CVJun 13, 2024

Thoracic Surgery Video Analysis for Surgical Phase Recognition

arXiv:2406.09185v1
Originality Synthesis-oriented
AI Analysis

This work addresses automated workflow analysis for surgeons and medical trainees, but it is incremental as it applies existing models to a specific surgical domain.

This paper tackled surgical phase recognition in thoracic surgery videos by comparing frame-based and video-based methods, finding that a video-based approach using Masked Video Distillation achieved a top-1 accuracy of 72.9%, outperforming an image-based method at 52.31%.

This paper presents an approach for surgical phase recognition using video data, aiming to provide a comprehensive understanding of surgical procedures for automated workflow analysis. The advent of robotic surgery, digitized operating rooms, and the generation of vast amounts of data have opened doors for the application of machine learning and computer vision in the analysis of surgical videos.

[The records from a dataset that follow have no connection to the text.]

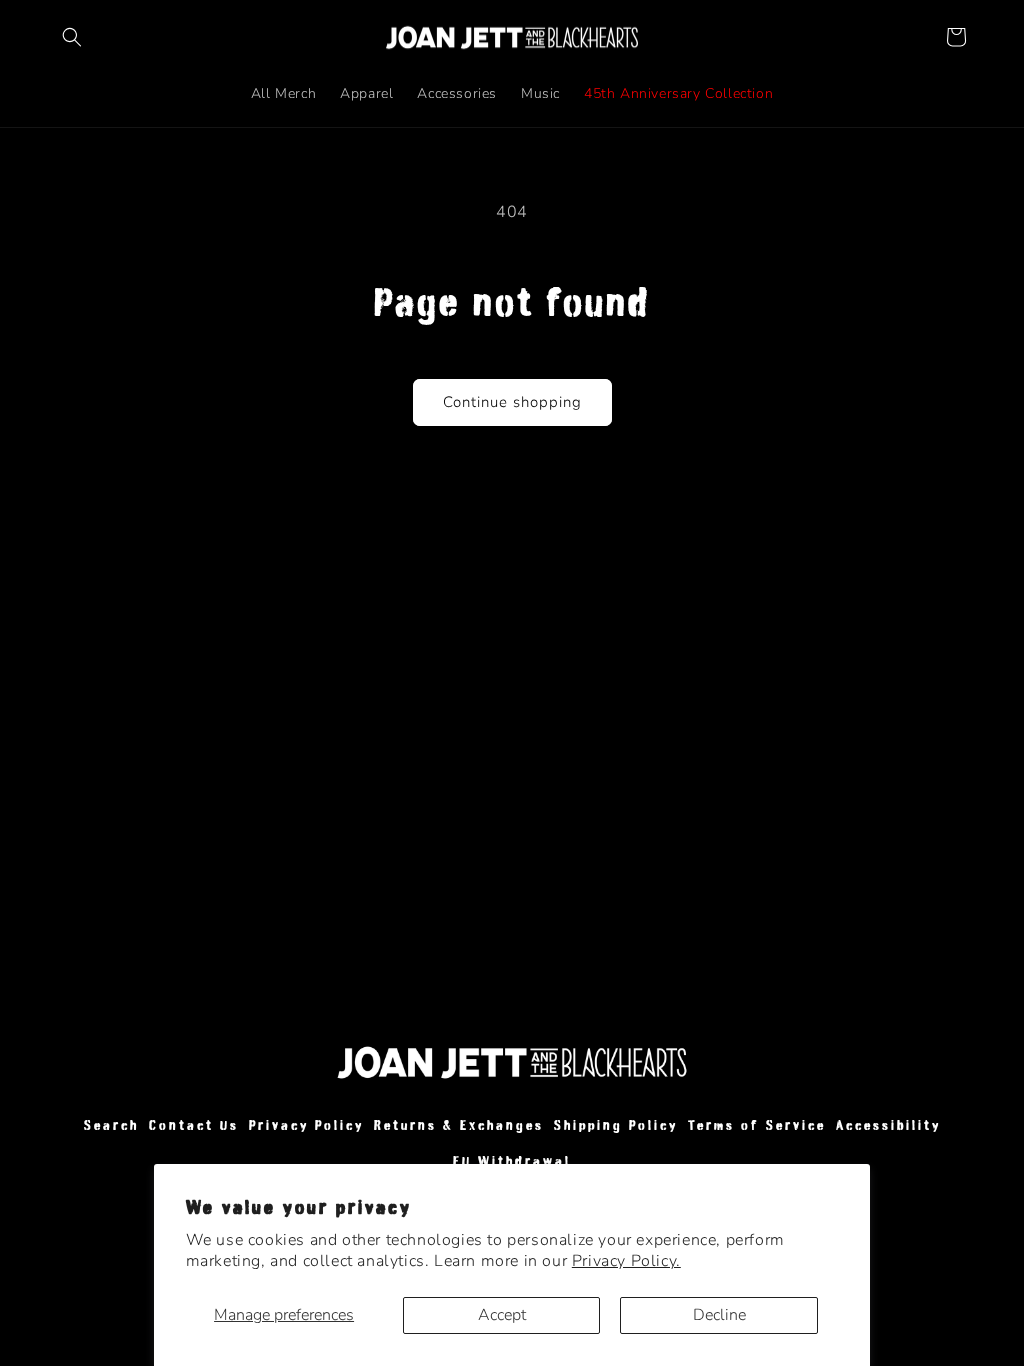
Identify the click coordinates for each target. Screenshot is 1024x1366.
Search (111, 1125)
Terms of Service (757, 1125)
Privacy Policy (306, 1125)
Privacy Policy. (626, 1261)
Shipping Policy (616, 1125)
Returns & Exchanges (459, 1125)
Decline (719, 1315)
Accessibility (888, 1125)
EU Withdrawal (512, 1161)
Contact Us (194, 1125)
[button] (72, 37)
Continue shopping (512, 402)
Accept (502, 1315)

Among these advancements, Surgical Phase Recognition(SPR) stands out as an emerging technology that has the potential to recognize and assess the ongoing surgical scenario, summarize the surgery, evaluate surgical skills, offer surgical decision support, and facilitate medical training. In this paper, we analyse and evaluate both frame-based and video clipping-based phase recognition on thoracic surgery dataset consisting of 11 classes of phases. Specifically, we utilize ImageNet ViT for image-based classification and VideoMAE as the baseline model for video-based classification. We show that Masked Video Distillation(MVD) exhibits superior performance, achieving a top-1 accuracy of 72.9%, compared to 52.31% achieved by ImageNet ViT. These findings underscore the efficacy of video-based classifiers over their image-based counterparts in surgical phase recognition tasks.